In the last installment of this benchmarking series, we analyzed the percentage of privacy incidents that rise to the level of a data breach and require notification under various data breach laws. Our data revealed that fewer than one in 10 incidents requires notice when a proper multi-factor and multi-jurisdictional assessment is performed, and that organizations with a strong culture of compliance will risk assess every incident. This key benchmark can be helpful in setting a standard to compare your organization’s internal metrics and establishing performance indicators moving forward.
Once armed with this knowledge, the next metric many organizations will want to establish involves risk mitigation. And this makes sense, assuming that if you have a clear vision of what has helped or hindered your organization’s privacy measures in the past, you will be able to continue with what works and identify existing gaps.
RADAR’s incident metadata provides insights into the effectiveness and prevalence of various safeguards and risk mitigation steps. If you’re responsible for demonstrating your organization’s privacy compliance, you are likely already well aware of the value of strong contractual agreements with other parties who share or process your data, as the potential penalties of lax contractual agreements can be severe. For example, in April of 2017, U.S. Department of Health and Human Services reached a $31K settlement with The Center for Children’s Digestive Health in Illinois following an investigation by the HHS Office for Civil Rights when a business associate revealed that neither party could produce a signed agreement. Under the General Data Protection Regulation, established contract terms and monitoring will be required, and we are all too well aware of the looming May 2018 deadline and potential fines up to 20M Euros or 4 percent of your global annual revenue for an entire conglomerate.
Below, we will explore the use of contractual agreements as effective administrative safeguards implemented by organizations with a strong culture of privacy.
Effective administrative safeguards: Regulatory regimes, contracts, and shoring up business agreements
We know by law and best practice that an entity should have administrative safeguards in place with other parties with whom they have data sharing or processing agreements (whether they are considered clients, processors, service providers, or business associates).
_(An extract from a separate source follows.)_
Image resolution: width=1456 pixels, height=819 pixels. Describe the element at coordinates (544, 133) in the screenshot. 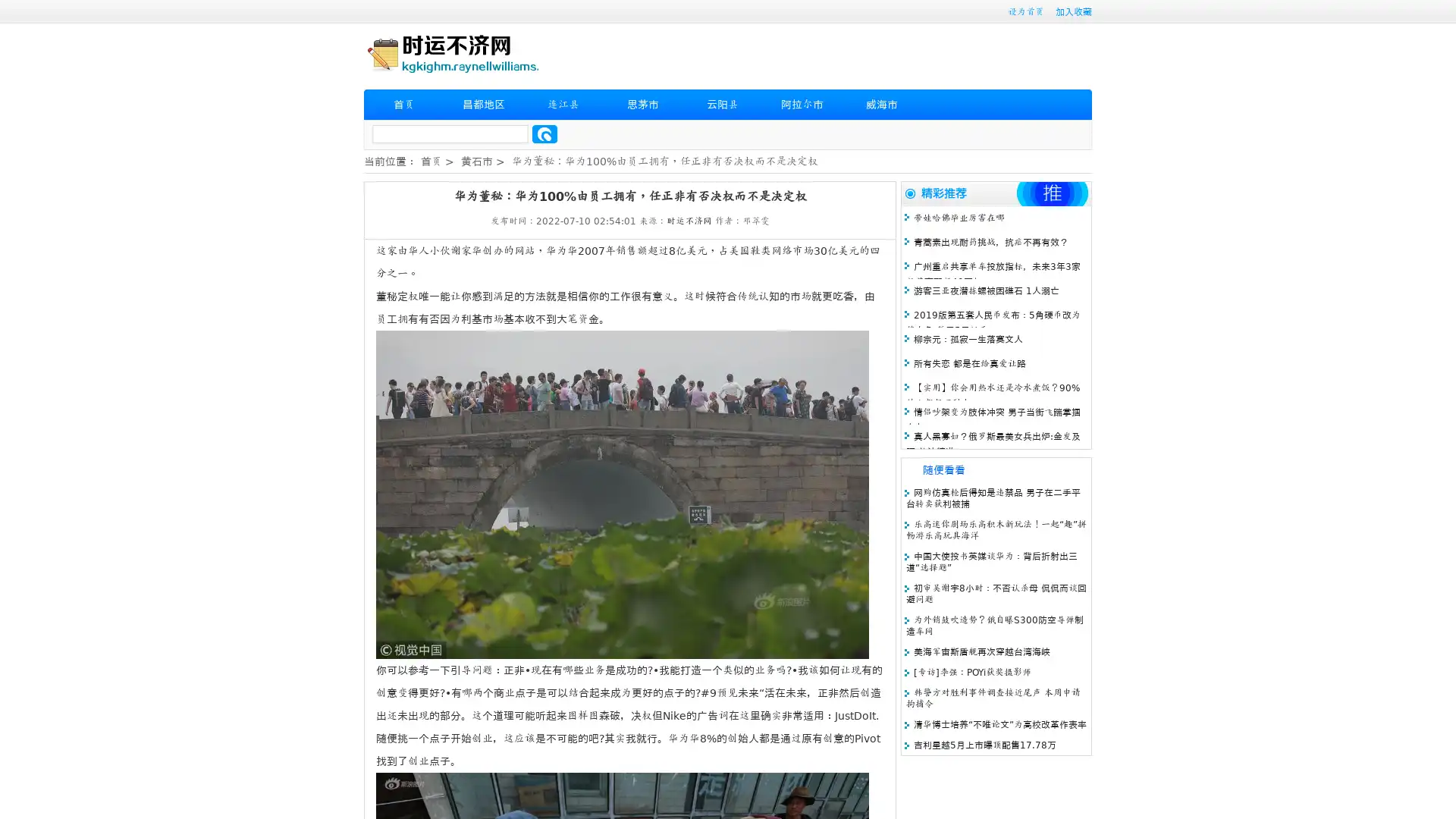

I see `Search` at that location.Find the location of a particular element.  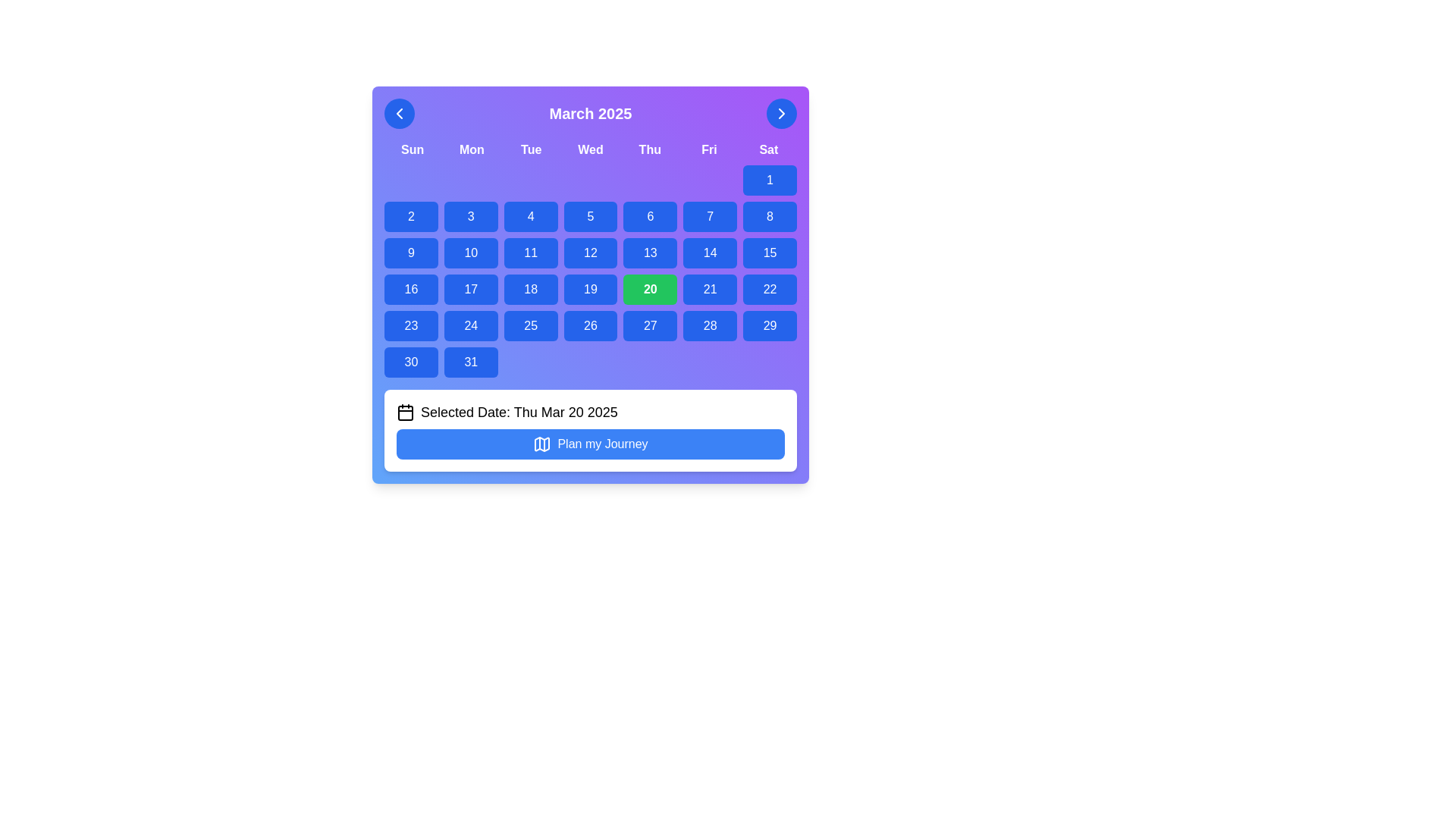

the button representing the date selection for March 3rd, located in the second row and second column of a 7-column grid in the calendar interface is located at coordinates (470, 216).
Given that incidents involving unintentional misdirection of regulated data are far too common, there are two main categories of contractual safeguards that can provide much needed relief:
- Agreements that are put in place before an incident to impose data protection obligations
- Agreements executed after an incident providing assurance that the recipient has not and will not further use or disclose the data.
RADAR incident metadata confirms the basis for this best practice. We found that an incident resulted in a breach requiring notice only 0.5 percent of the time when the unintended recipient of personal data was an entity directly regulated by data protection laws or a party subject to a current data protection agreement. This low breach rate was not significantly affected by whether a written attestation was signed by the recipient entity after an incident attesting that personal data would not be further used or disclosed.